In Field v. Jones, 11 Gra., 415, the court say: “The bill, by virtue of which Mr. Schley was appointed receiver and came into the possession of this fund, was dismissed upon demurrer—the legal consequence of which was to dispense with the functions of the receiver as a depository of the parties litigant. His duties ceased with the termination of the litigation between the parties to the bill, and that ceased when it went out of court upon the demurrer. But his relations to the court of chancery from which he received his appointment did not determine—his amenability to that court as receiver continued. That is to say, he was still an officer of the court. His possession of the fund was the possession of the court. Both he and it were subject to the order of the court.” To the same effect is Hickox v. Holladay, 12 Sawyer’s U. S. C’t R. 204, 217.

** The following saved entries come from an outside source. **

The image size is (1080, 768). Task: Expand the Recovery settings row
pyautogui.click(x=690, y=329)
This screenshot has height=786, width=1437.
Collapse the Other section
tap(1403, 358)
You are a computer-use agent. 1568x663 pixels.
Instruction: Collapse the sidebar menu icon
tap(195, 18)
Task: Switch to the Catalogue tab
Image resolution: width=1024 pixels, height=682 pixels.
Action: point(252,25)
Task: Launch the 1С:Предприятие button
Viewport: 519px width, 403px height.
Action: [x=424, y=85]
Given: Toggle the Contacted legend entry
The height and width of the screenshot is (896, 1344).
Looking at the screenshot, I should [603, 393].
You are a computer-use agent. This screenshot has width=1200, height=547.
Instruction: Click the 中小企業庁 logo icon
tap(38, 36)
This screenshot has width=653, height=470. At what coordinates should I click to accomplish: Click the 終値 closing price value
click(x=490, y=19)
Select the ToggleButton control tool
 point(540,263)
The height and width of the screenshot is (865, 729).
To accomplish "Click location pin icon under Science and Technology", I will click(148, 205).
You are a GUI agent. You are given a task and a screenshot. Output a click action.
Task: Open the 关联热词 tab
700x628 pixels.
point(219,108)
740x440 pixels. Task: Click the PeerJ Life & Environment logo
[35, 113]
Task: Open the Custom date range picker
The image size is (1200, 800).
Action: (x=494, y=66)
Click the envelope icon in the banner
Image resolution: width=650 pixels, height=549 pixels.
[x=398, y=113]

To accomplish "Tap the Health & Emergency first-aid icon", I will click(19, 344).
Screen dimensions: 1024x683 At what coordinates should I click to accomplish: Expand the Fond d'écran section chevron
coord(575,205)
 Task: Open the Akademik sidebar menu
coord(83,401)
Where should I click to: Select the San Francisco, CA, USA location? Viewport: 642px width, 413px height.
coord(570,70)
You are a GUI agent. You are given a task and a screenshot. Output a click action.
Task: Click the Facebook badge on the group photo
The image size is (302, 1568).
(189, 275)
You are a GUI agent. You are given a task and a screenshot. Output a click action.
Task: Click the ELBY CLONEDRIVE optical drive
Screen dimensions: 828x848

The court, after the dismissal of the original bill, and after the term at which the final decree was entered had expired, had no jurisdiction to entertain a cross-bill and rule the original complainants, defendants to the cross-bill, to answer it. In the present case the appellant caused a summons to be issued for and served on Frank H. Euprecht, a defendant to the cross-hill, who was not before the court as a party to the original bill or original cross-bill, assuming that such original parties were still in court, as, clearly, they were not. The original bill had been dismissed nearly five years before the cross-bill was filed; the complainants had taken their departure from the forum, and the court 'had no more jurisdiction over them than had they never *11been before it, except, perhaps, to enforce an injunction against them contained in the decree. Also, the rights of appellant, in issue by the prior. pleadings, had been fully settled by the decree. Even if the term at which the decree was rendered had not ended, and the court had had jurisdiction of the persons of the litigants and of the subject-matter of the litigation, appellant could not have filed a cross-bill without leave of the court. Roberts v. Peavey, 9 Foster (29 N. H.), 393; Montgomery v. Olwell, 1 Tenn. Ch. 169. A cross-bill will not be permitted to be filed when there has been unreasonable delay. Baker v. Oil Tract Co., 7 W. Va. 454. .
In Roberts v. Peavey, supra,, the defendant, after the cause had been decided, moved for leave to file a cross-bill. The court denied the motion, saying: “We have carefully examined the books within our reach, and the result to which we have arrived is, that it is too late to file such a cross-bill after a hearing, unless in those cases where the court finds itself unable to make a satisfactory decree without further facts than those which the parties have laid before them, when they may direct a cross-bill to be filed. The present is not a case of that kind.”
We have examined the cases cited by appellees’ counsel, and do not consider them applicable in this case.
A motion by appellees to affirm the order appealed from, because of insufficiency of the transcript, was reserved till the hearing, which, by reason of our conclusion, it is unnecessarv to pass oh.
The order striking appellant’s cross-bill from the files will be affirmed. Affirmed.